#### BRANO DI LETTURA
┏━━
4 - 15 settembre

International Summer School on the Regulation of Local Public Services

#ISSREG2017

La summer school internazionale sulla regolazione servizi pubblici locali promossa dalla Turin School of Local Regulation giunge alla XX edizione.

Il corso di due settimane si propone di offrire una full immersion su investimenti, tariffe, qualità del servizio e protezione del cittadino-utente-consumatore relativamente a servizi urbani quali ad esempio servizio idrico integrato, rifiuti, trasporto pubblico locale.

L’edizione di quest’anno si arricchisce di contributi utili al dibattito sulla regolazione economica dei servizi delle smart cities. Nel pomeriggio del 7 settembre 2017 è prevista, infatti, una tavola rotonda pubblica sul tema.

Infine, approfondimenti sono previsti in merito ai servizi urbani afferenti alla cosiddetta sharing economy, basati su piattaforme di matchmaking (es. Airbnb, Uber, Gnammo, etc.).

L’attività formativa ha ottenuto il patrocinio della Città Metropolitana di Torino e dalla Città di Torino.

Partecipa

La partecipazione è condizionata ad una selezione competitiva successiva alla propria candidatura da inviare tramite un modulo online raggiungibile dalla pagina della International Summer School.

Le spese di alloggio sono coperte dalla Turin School, ai partecipanti è richiesto di coprire le spese relative al viaggio ed al vitto. La fee di partecipazione è al massimo pari a 150 Euro a seconda del Paese di provenienza.
┗━━
#### DATI REGISTRATI
┏━━
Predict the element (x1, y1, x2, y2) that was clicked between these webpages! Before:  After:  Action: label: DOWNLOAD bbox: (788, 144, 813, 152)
┗━━
#### COMPITO ASSEGNATO 1
Nel testo sulla scuola estiva di Torino, qual è l'importo massimo della quota di partecipazione?
#### COMPITO ASSEGNATO 2
Trascriva dal testo sulla scuola estiva di Torino il passo che inizia con "Infine, approfondimenti sono" e prosegue fino a "International Summer School.".
#### COMPITO ASSEGNATO 3
Prosegua il testo sulla scuola estiva di Torino a partire dall'ultima frase riportata.

#### RISULTATO DEL COMPITO 1
Al massimo 150 euro, a seconda del Paese di provenienza.

#### RISULTATO DEL COMPITO 2
Infine, approfondimenti sono previsti in merito ai servizi urbani afferenti alla cosiddetta sharing economy, basati su piattaforme di matchmaking (es. Airbnb, Uber, Gnammo, etc.).

L’attività formativa ha ottenuto il patrocinio della Città Metropolitana di Torino e dalla Città di Torino.

Partecipa

La partecipazione è condizionata ad una selezione competitiva successiva alla propria candidatura da inviare tramite un modulo online raggiungibile dalla pagina della International Summer School.

#### RISULTATO DEL COMPITO 3
Dove e quando

Presso gli spazi di Rinascimenti Sociali in via Maria Vittoria 38 (Torino)
dal 4 al 15 settembre 2017, dalle 9:00 alle 18:00.

Per informazioni

scrivi a info@turinschool.eu

Organizzatore

Turin School of Local Regulation

è un’iniziativa della Fondazione per l’Ambiente, che intende offrire una esperienza  internazionale di alto livello in merito a formazione e ricerca applicata sulla regolazione del servizi locali.  La Turin School adotta un approccio fortemente caratterizzato da un’attenzione specifica alle policy ed al quadro di governance e regolatorio a livello locale, con l’obiettivo di disseminare la cultura e gli strumenti regolatori tramite le best practice internazionali. L’obiettivo di lungo termine è ridurre la distanza tradizionalmente presente tra accademia, imprese, associazioni datoriali, policy makers, professionisti e soggetti del terzo settore al fine di migliorare i processi decisionali a livello locale ed arricchire le basi informative sulle quali le decisioni vengono prese.